_PROBLEM REQUIREMENTS_: Retype the stretch of entries from the line containing "Click the BlackVue app footnote text" through the line containing "pyautogui.click(x=1178, y=64)", keeping the pictures out of your answer.

_DATASET CONTENT_:
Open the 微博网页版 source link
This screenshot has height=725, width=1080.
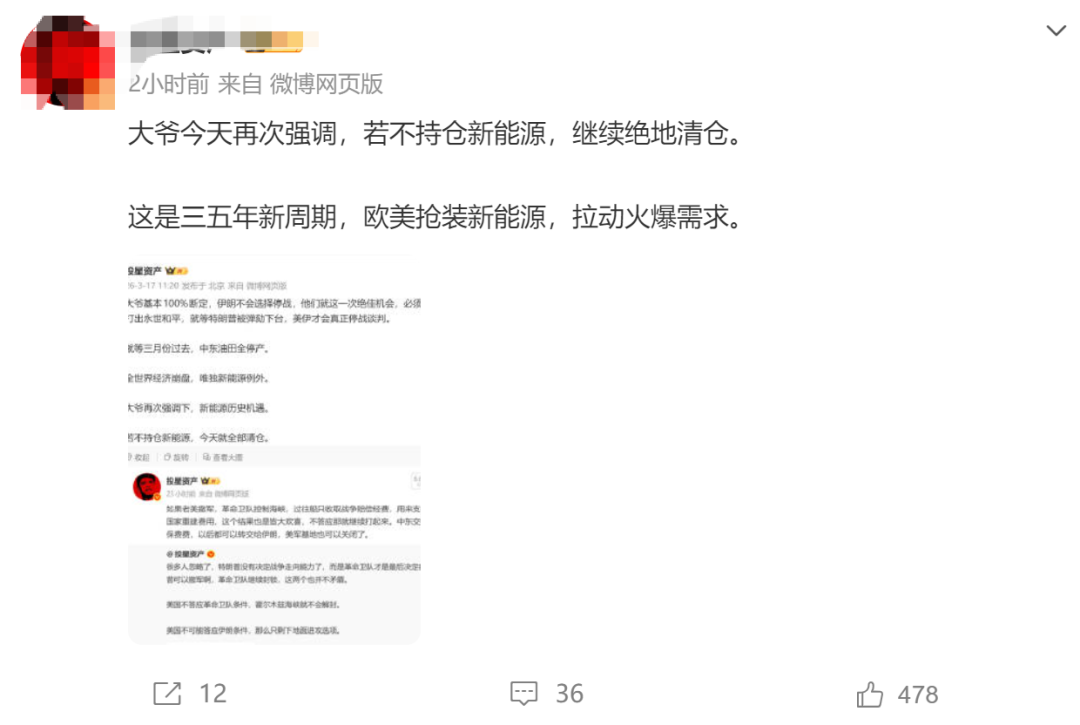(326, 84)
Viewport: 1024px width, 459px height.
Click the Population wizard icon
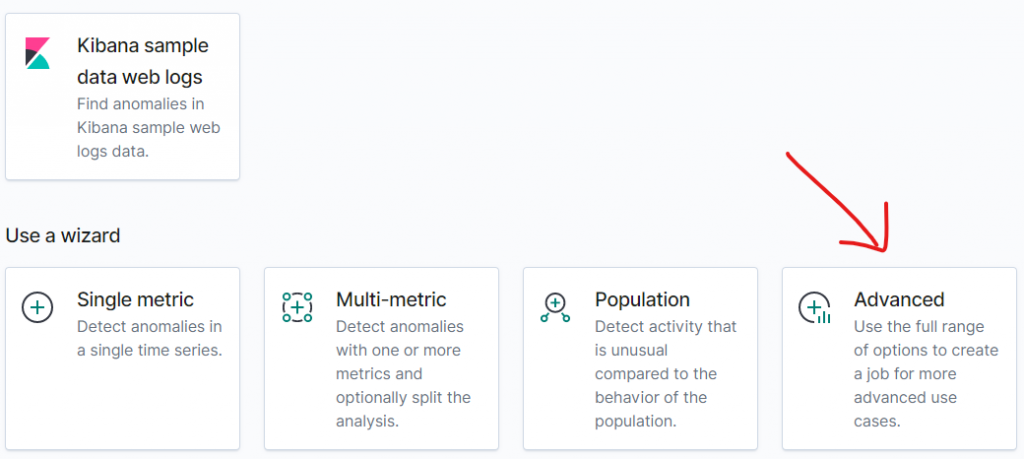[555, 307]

...

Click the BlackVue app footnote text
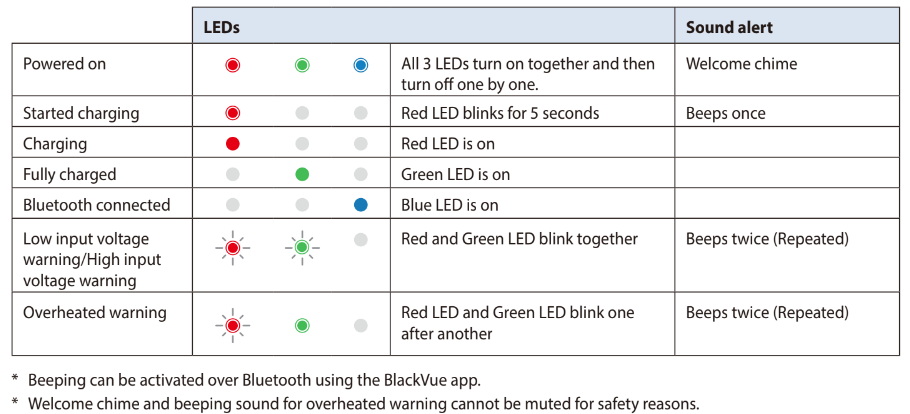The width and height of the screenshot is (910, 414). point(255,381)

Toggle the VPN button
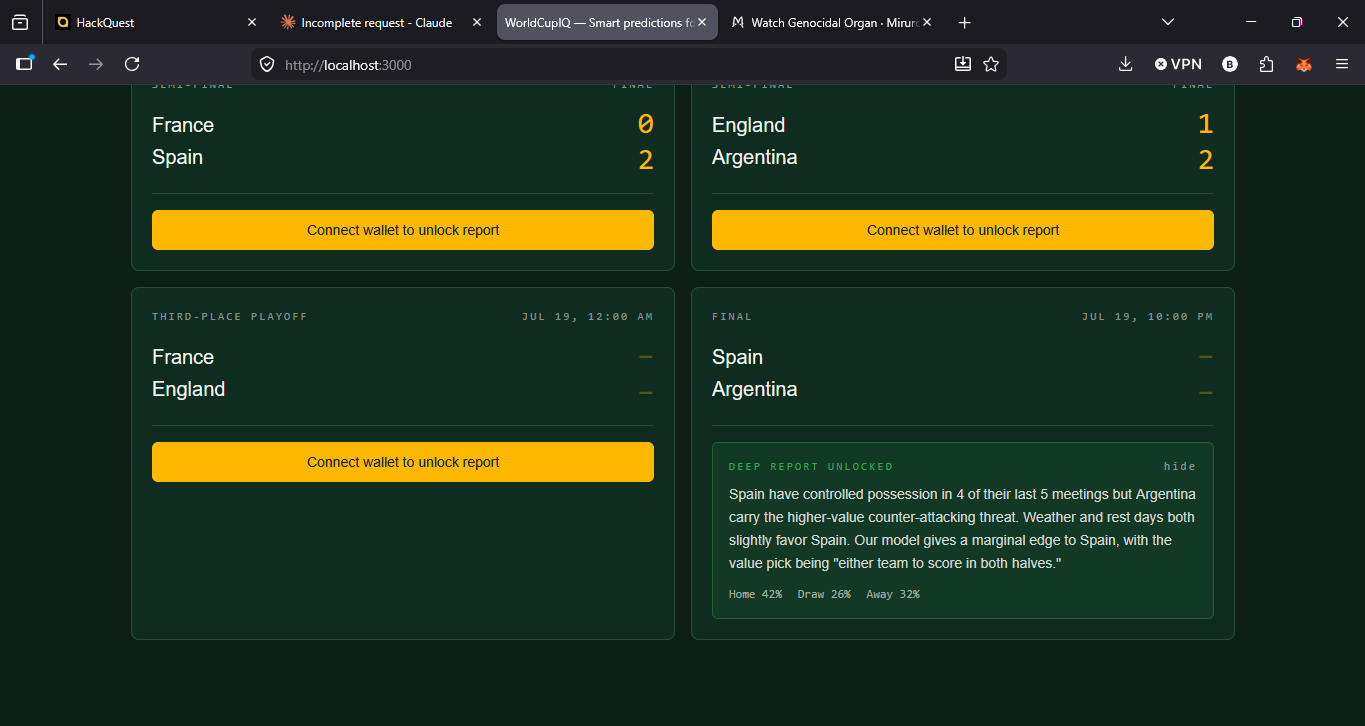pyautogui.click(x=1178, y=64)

_REPLY TO THE TASK_:
Click the BlackVue app footnote text
The width and height of the screenshot is (910, 414). point(255,381)

Toggle the VPN button
pyautogui.click(x=1178, y=64)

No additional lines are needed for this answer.